Given problem a
According to the piece on Apple's new content networks, which two reporters wrote the report for The Wall Street Journal?

Extract provided
Apple quietly building extensive new networks capable of delivering vast amounts of content to customers

“Apple Inc. is stitching together a network of Internet infrastructure capable of delivering large amounts of content to customers, giving the company more control over the distribution of its online offerings while laying the groundwork for more traffic if it decides to move deeper into television,” Drew Fitzgerald and Daisuke Wakabayashi report for The Wall Street Journal. “Apple’s online delivery needs have grown in the last few years, driven by its iCloud service for storing users’ data and rising sales of music, videos and games from iTunes and the App Store. But the iPhone maker is reported to have broader ambitions for television that could involve expanding its Apple TV product or building its own television set.”

Given data
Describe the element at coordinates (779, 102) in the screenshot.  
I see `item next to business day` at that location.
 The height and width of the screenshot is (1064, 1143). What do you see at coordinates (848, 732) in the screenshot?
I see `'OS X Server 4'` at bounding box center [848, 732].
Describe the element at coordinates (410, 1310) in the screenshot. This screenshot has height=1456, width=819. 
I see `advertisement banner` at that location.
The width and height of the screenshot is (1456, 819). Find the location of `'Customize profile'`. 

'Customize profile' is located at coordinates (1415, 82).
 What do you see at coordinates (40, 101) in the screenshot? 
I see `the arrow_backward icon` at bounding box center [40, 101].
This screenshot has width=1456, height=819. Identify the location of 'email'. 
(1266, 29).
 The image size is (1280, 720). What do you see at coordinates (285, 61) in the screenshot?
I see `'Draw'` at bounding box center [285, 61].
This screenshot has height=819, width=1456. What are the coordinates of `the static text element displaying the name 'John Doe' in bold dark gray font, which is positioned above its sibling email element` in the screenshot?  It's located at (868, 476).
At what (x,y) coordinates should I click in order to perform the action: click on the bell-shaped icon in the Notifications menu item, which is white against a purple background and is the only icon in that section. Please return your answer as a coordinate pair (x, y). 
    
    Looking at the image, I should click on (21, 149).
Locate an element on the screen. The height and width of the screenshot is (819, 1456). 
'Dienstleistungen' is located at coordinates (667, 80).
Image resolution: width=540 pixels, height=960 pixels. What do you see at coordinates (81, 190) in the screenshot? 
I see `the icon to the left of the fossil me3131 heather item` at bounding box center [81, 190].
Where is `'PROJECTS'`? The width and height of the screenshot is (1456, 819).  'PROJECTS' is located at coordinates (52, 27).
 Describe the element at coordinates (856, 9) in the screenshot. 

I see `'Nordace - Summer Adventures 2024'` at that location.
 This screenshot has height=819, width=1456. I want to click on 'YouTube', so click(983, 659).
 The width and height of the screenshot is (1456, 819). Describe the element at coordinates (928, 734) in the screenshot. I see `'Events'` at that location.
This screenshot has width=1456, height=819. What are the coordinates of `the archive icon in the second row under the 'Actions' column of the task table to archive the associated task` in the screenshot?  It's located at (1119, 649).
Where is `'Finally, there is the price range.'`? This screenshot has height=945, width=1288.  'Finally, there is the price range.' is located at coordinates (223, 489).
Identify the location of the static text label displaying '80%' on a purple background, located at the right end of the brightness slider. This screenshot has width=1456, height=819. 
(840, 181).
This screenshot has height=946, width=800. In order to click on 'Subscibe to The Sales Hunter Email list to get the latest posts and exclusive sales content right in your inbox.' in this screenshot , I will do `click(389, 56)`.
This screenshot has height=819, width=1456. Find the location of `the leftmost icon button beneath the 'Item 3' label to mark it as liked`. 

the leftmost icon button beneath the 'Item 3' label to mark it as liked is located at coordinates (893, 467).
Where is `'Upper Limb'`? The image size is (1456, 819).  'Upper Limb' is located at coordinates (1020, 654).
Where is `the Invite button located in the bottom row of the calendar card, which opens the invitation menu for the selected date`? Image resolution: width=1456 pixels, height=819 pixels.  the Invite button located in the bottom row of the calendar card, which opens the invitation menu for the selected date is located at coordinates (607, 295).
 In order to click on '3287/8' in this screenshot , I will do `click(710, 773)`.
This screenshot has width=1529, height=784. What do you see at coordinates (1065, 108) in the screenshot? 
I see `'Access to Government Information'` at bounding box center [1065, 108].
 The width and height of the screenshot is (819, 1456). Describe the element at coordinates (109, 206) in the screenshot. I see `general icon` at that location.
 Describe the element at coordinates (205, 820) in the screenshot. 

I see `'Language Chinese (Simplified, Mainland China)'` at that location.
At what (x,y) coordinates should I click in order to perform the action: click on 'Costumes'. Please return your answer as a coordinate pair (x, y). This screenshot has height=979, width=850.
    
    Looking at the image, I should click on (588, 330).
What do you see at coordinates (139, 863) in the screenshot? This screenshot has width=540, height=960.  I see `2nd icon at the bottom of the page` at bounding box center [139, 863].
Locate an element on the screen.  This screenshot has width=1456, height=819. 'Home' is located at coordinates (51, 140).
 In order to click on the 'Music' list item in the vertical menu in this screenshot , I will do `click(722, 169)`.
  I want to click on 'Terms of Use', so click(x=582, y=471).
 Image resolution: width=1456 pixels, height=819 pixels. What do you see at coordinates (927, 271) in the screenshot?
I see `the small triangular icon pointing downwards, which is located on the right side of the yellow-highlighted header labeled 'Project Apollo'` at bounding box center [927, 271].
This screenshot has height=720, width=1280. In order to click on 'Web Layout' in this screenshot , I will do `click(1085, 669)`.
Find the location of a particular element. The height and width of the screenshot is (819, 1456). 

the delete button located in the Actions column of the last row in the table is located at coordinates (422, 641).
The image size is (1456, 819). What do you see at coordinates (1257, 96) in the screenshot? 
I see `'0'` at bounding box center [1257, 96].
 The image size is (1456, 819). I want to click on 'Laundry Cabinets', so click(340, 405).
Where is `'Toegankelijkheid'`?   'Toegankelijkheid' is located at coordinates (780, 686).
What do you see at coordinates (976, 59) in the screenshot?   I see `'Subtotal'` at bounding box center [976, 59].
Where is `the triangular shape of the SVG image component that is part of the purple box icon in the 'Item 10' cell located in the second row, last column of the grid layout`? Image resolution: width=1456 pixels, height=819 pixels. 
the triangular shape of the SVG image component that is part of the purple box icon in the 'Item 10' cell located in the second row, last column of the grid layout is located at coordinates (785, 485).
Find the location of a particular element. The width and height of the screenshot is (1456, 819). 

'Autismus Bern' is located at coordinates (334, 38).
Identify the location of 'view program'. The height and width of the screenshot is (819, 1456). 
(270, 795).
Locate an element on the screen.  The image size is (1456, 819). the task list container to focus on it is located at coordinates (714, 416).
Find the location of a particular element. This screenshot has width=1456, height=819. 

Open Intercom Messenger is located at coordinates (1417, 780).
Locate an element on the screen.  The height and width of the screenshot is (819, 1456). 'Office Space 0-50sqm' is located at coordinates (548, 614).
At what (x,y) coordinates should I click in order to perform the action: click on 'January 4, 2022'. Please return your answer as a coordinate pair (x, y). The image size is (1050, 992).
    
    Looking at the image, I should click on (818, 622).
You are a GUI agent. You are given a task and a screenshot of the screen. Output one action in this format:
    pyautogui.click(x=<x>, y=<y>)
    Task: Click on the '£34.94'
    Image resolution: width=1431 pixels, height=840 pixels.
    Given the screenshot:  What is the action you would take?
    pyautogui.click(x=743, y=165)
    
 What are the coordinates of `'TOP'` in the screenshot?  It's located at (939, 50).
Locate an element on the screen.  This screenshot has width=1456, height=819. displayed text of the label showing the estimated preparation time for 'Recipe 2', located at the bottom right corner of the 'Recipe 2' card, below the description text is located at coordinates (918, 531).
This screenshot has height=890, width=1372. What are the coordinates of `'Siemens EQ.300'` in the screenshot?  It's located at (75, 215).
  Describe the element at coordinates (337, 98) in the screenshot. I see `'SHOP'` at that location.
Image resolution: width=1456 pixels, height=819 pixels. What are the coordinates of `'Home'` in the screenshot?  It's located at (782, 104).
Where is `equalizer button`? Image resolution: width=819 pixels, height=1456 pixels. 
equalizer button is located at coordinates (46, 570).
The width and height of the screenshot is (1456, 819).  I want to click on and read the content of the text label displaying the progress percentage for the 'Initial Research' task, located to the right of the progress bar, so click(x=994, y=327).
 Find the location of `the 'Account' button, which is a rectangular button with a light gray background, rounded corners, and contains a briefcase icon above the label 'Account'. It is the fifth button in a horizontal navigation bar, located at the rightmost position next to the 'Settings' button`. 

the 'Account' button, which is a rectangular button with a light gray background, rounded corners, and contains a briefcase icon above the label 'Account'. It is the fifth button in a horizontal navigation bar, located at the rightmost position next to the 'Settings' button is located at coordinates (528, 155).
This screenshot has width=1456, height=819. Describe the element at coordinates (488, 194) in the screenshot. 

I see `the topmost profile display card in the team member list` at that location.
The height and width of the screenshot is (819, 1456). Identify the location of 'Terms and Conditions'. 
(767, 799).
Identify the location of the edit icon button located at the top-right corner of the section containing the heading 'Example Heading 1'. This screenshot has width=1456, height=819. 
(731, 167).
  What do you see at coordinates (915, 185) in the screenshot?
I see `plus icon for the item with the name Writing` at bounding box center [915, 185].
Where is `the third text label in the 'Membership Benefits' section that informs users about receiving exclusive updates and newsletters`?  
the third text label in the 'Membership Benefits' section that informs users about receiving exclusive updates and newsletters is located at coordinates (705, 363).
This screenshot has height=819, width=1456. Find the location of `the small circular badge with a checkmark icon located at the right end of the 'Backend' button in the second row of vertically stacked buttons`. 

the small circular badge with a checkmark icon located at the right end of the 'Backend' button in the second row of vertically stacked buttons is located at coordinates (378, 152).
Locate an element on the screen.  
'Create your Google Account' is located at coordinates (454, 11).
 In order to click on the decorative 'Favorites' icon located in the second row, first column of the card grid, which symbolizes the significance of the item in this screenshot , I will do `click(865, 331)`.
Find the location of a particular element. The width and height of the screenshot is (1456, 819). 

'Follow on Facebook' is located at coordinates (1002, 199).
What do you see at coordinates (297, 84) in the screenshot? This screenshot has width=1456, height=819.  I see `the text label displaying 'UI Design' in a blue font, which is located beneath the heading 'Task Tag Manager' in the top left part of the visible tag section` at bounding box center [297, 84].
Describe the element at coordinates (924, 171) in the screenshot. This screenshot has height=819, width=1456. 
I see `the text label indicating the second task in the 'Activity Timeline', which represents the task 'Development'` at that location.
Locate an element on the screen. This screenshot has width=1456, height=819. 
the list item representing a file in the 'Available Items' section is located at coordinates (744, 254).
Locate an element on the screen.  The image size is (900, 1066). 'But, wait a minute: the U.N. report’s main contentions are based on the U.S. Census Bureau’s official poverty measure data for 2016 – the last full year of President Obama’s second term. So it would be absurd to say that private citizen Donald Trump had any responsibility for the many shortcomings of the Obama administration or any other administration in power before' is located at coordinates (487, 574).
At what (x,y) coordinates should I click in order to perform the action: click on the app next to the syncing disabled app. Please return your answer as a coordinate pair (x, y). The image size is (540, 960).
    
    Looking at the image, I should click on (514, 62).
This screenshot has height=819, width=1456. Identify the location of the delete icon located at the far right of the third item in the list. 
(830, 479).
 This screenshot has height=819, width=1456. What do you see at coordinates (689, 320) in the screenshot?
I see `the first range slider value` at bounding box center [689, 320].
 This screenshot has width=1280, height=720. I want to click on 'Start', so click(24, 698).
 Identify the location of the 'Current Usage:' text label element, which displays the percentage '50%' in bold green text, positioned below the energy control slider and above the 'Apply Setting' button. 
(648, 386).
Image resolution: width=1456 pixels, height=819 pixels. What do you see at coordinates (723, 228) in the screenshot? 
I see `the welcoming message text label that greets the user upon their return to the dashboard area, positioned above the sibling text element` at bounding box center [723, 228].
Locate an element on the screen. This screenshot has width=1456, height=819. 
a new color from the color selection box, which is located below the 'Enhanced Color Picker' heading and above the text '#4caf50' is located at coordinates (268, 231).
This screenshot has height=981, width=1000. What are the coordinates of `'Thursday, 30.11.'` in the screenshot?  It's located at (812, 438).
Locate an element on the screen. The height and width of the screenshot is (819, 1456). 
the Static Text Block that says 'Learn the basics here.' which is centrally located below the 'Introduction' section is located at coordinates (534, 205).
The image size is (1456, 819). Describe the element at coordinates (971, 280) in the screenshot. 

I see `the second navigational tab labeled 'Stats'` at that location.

Given problem b
In the entries, begin at the line that has "The image size is (1456, 819). What" and stop after the line that has "coordinates (785, 485).". Write those lines out again with "screenshot" replaced by "image" and everything else left unchanged.

Expected output a
Drew Fitzgerald and Daisuke Wakabayashi.

Expected output b
The image size is (1456, 819). What do you see at coordinates (1257, 96) in the image? 
I see `'0'` at bounding box center [1257, 96].
 The image size is (1456, 819). I want to click on 'Laundry Cabinets', so click(340, 405).
Where is `'Toegankelijkheid'`?   'Toegankelijkheid' is located at coordinates (780, 686).
What do you see at coordinates (976, 59) in the image?   I see `'Subtotal'` at bounding box center [976, 59].
Where is `the triangular shape of the SVG image component that is part of the purple box icon in the 'Item 10' cell located in the second row, last column of the grid layout`? Image resolution: width=1456 pixels, height=819 pixels. 
the triangular shape of the SVG image component that is part of the purple box icon in the 'Item 10' cell located in the second row, last column of the grid layout is located at coordinates (785, 485).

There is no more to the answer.